How many lines of the data include the string "screenshot"? State that number alone.

[Data supplied — start]

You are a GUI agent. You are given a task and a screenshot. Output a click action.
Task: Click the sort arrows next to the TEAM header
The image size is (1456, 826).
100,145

[Data supplied — finish]
[Data supplied — start]

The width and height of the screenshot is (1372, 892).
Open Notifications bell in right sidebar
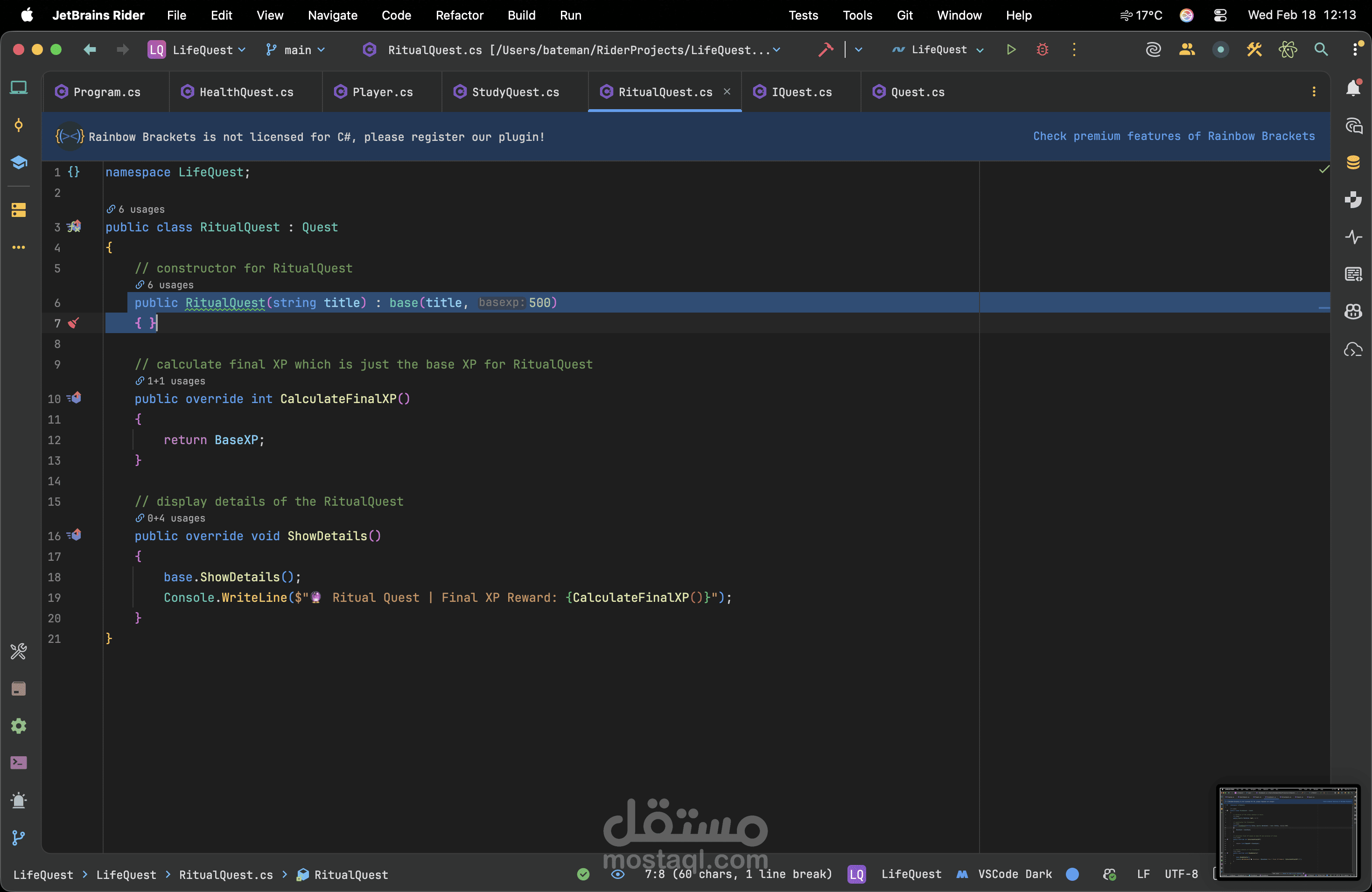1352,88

[Data supplied — finish]

• _Your response_
2